I think my point about "the system" must have been confusing--both because I got lost in the middle and because I can't tell what helmut's talking about in referencing me. Anyway, I suddenly feel like something else and I think it may be related:
Al Gore says he thinks more stringent regulation of industrial emissions would boost the U.S. and global economies, and no economist in the world can disprove him. Who's right? Economists disagree about so many important things that I doubt many policy decisions fairly could be described as purely based on economics.
I was just rambling, MT. Didn't mean to attribute something to you that weren't saying.
About economic valuation, I'm conflating a few things that need deflating.
1) intrinsic value is, by its nature, non-quantifiable. Economics quantifies and it does so in monetary units. Despite attempts to formulate metrics for intrinsic value in environmental economics - "existence value" and the method of "contingent valuation in particular - it misses the point re intrinsic value.
2) philosophically, especially in environmentalethics as a field of inquiry, I don't think the debate over intrinsic value has gotten anyone very far. But this doesn't mean that the environmental economist's attempt to measure intrinsic value isn't misguided, and really kind of stupid.

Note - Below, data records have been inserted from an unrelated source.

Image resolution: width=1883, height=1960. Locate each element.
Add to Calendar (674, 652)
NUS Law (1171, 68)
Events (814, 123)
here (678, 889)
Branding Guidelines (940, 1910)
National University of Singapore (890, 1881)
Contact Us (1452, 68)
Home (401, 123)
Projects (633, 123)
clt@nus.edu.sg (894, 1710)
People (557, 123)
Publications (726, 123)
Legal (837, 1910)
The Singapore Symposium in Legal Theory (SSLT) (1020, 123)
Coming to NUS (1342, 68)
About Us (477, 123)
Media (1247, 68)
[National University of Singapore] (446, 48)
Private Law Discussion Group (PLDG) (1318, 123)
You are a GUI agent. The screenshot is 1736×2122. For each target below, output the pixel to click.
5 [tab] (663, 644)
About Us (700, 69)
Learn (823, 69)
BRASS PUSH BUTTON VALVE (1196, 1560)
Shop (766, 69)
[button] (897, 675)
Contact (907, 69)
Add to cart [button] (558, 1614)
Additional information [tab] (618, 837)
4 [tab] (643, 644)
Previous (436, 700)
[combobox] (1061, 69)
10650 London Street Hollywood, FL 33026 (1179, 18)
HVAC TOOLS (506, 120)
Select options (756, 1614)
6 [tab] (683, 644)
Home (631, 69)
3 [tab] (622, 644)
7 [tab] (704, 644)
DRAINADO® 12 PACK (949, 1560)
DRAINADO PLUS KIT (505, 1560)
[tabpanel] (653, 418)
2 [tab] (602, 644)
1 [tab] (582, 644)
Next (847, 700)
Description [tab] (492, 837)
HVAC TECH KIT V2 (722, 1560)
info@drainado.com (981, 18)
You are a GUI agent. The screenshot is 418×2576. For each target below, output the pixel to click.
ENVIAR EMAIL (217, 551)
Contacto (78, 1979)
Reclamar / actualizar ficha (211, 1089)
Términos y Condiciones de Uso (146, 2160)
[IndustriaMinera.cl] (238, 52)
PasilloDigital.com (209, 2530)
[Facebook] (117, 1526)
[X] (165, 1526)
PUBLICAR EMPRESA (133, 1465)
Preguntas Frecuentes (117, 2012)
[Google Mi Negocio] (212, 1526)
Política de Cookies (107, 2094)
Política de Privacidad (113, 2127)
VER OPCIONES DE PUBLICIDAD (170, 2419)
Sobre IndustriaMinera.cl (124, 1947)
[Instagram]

3) I don't adhere to some strict fact/value dichotomy, whether we're talking about philosophy, economics, or science. I assume that other considerations are always part of policy-making. Nonetheless, I teach in a policy school and see that most of the thinking about policy-making comes from economics. Economists will even claim to have cornered the market on normative inquiry. This drives philosophers nuts.
4) economists disagree about a number of things because, as in the sciences or humanities, there are differences of view regarding "fact" and the best course of action in a given set of circumstances. There's a lot about orthodox economics that I find is built on faulty philosophical assumptions, so disagreement is certainly going to happen between philosophers and economists. But different areas, methodologies,and ideologies in economics also start with differing sets of assumptions. These are usually taken as factual assumptions rather than value assumptions. Philosophers see them as a priori value assumptions that simply go unquestioned most of the time.
5) enviros have been claiming for a long time that there are good economic reasons for dealing effectively with solving enviro problems. But that's precisely the point I was making - that many enviros know that they must make the economic case or fail. If one's an environmentalist who believes in the intrinsic value of nature, this move to economics then cedes the grounds of policymaking over to economists who trade in instrumentalities. I don't know of any good economic arguments for preserving natural areas as is, which is what some environmentalists would like to see.